* SET PROBLEM *
Show each line of the records below that contains the word "Example", copying those lines in full.

* EXCERPTED RECORDS *
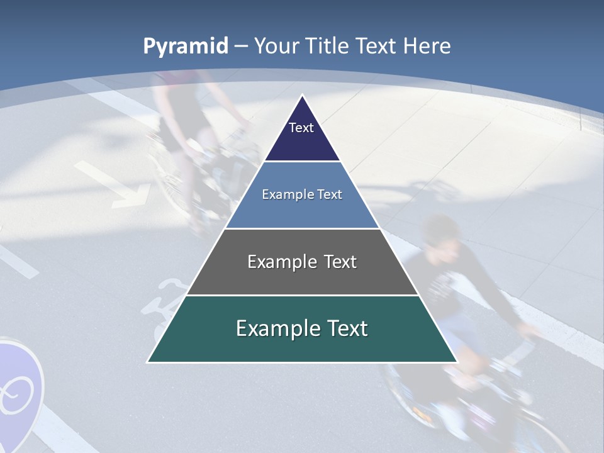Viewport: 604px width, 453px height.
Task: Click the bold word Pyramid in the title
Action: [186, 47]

---

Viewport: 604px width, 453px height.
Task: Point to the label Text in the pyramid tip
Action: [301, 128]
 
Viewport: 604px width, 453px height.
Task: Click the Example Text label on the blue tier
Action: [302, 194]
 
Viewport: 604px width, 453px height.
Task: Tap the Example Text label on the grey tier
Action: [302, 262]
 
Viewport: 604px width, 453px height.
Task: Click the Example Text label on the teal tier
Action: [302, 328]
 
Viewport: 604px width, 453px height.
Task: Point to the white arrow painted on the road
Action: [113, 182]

* OUTPUT OF THE EXERCISE *
Task: Click the Example Text label on the blue tier
Task: Tap the Example Text label on the grey tier
Task: Click the Example Text label on the teal tier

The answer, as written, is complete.